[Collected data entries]
:::::

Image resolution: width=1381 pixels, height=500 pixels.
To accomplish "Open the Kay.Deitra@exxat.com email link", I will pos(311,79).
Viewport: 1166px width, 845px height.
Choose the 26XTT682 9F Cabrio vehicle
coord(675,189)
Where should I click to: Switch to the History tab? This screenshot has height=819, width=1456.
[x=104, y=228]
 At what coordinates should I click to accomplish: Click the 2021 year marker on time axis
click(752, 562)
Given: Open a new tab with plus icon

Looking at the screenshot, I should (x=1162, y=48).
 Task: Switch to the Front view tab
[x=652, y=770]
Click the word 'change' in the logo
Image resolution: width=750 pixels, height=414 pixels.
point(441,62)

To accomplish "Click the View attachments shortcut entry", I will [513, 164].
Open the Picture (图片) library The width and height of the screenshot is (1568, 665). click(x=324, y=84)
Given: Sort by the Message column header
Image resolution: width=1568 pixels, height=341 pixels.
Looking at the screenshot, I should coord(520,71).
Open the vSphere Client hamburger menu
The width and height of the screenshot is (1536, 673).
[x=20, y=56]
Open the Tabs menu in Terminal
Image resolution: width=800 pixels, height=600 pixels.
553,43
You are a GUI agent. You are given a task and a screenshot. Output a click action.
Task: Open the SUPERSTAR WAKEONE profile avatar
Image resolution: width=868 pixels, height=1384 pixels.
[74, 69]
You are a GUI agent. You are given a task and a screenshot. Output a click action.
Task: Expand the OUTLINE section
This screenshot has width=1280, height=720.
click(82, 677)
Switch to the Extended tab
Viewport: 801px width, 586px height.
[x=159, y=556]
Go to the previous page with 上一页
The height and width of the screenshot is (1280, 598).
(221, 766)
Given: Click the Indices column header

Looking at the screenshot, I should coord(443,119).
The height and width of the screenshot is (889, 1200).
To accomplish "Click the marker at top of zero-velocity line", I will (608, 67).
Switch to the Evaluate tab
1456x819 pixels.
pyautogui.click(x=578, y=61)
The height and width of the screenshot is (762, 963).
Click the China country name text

:::::

Each line above is to be reproduced exactly.

Image resolution: width=1381 pixels, height=500 pixels.
To accomplish "Open the Kay.Deitra@exxat.com email link", I will pos(311,79).
Viewport: 1166px width, 845px height.
Choose the 26XTT682 9F Cabrio vehicle
coord(675,189)
Where should I click to: Switch to the History tab? This screenshot has height=819, width=1456.
[x=104, y=228]
 At what coordinates should I click to accomplish: Click the 2021 year marker on time axis
click(752, 562)
Given: Open a new tab with plus icon

Looking at the screenshot, I should (x=1162, y=48).
 Task: Switch to the Front view tab
[x=652, y=770]
Click the word 'change' in the logo
Image resolution: width=750 pixels, height=414 pixels.
point(441,62)

To accomplish "Click the View attachments shortcut entry", I will [513, 164].
Open the Picture (图片) library The width and height of the screenshot is (1568, 665). click(x=324, y=84)
Given: Sort by the Message column header
Image resolution: width=1568 pixels, height=341 pixels.
Looking at the screenshot, I should coord(520,71).
Open the vSphere Client hamburger menu
The width and height of the screenshot is (1536, 673).
[x=20, y=56]
Open the Tabs menu in Terminal
Image resolution: width=800 pixels, height=600 pixels.
553,43
You are a GUI agent. You are given a task and a screenshot. Output a click action.
Task: Open the SUPERSTAR WAKEONE profile avatar
Image resolution: width=868 pixels, height=1384 pixels.
[74, 69]
You are a GUI agent. You are given a task and a screenshot. Output a click action.
Task: Expand the OUTLINE section
This screenshot has width=1280, height=720.
click(82, 677)
Switch to the Extended tab
Viewport: 801px width, 586px height.
[x=159, y=556]
Go to the previous page with 上一页
The height and width of the screenshot is (1280, 598).
(221, 766)
Given: Click the Indices column header

Looking at the screenshot, I should coord(443,119).
The height and width of the screenshot is (889, 1200).
To accomplish "Click the marker at top of zero-velocity line", I will (608, 67).
Switch to the Evaluate tab
1456x819 pixels.
pyautogui.click(x=578, y=61)
The height and width of the screenshot is (762, 963).
Click the China country name text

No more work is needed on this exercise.